» EXTRACTED DATA
----
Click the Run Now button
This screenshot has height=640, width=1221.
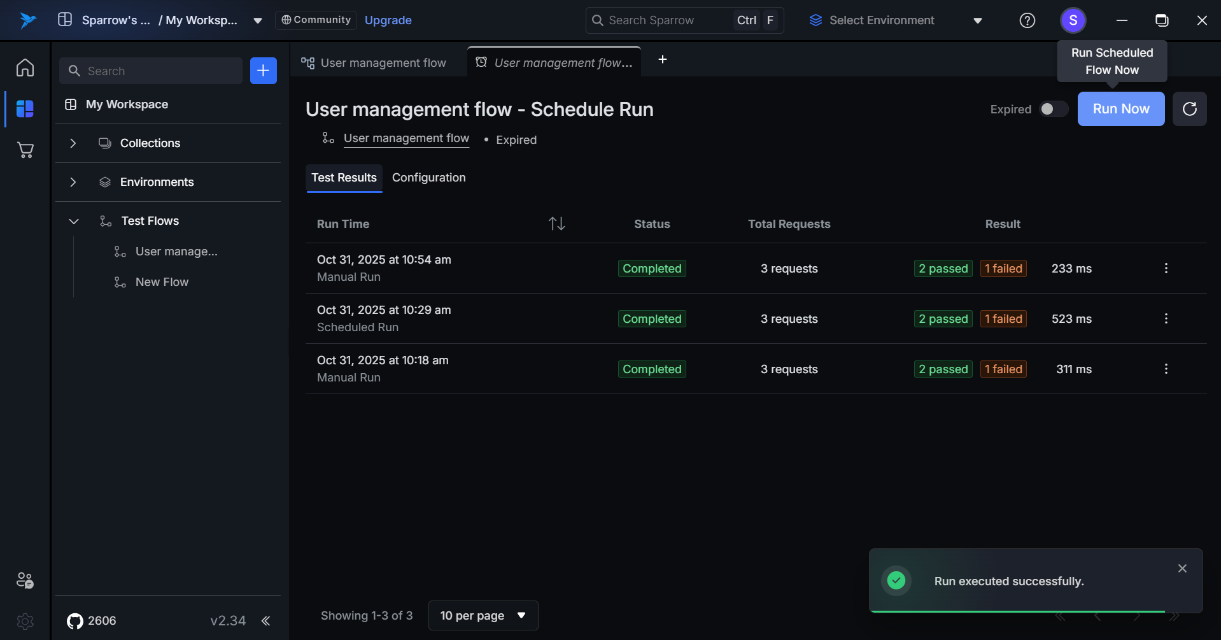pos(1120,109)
----
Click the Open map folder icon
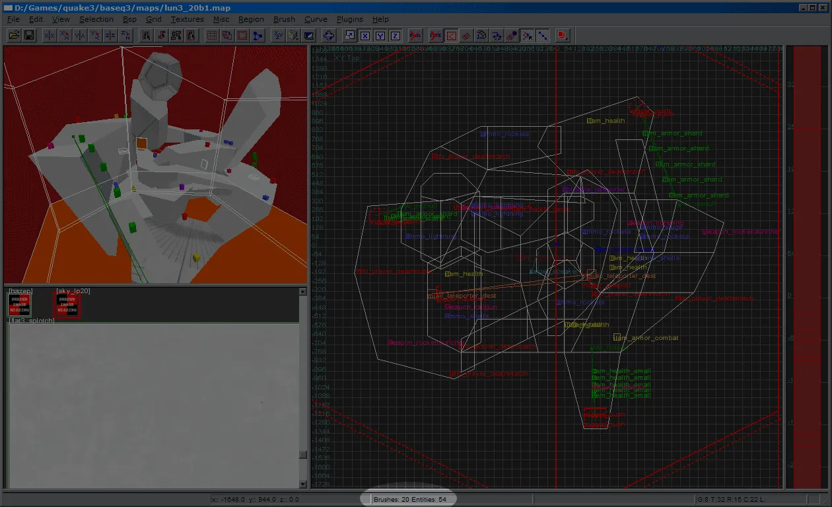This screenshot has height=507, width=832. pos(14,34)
----
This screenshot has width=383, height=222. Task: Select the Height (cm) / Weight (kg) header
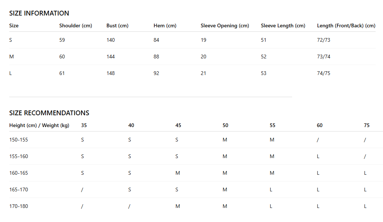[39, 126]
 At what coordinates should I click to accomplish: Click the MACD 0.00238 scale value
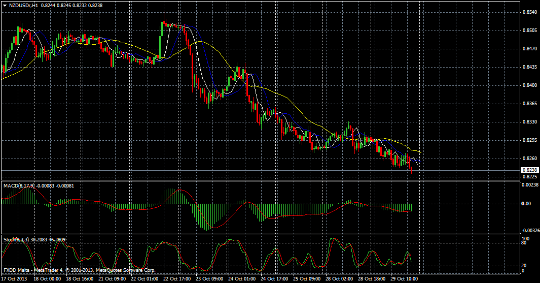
----
» TO DO
What's needed is an exact copy of the records above from the line containing "This screenshot has width=383, height=222." down to the line containing "At what coordinates", both included, without any pictures.

» PROBLEM SOLUTION
This screenshot has width=383, height=222. Task: Select the Height (cm) / Weight (kg) header
[39, 126]
 At what coordinates should I click to accomplish: Click the MACD 0.00238 scale value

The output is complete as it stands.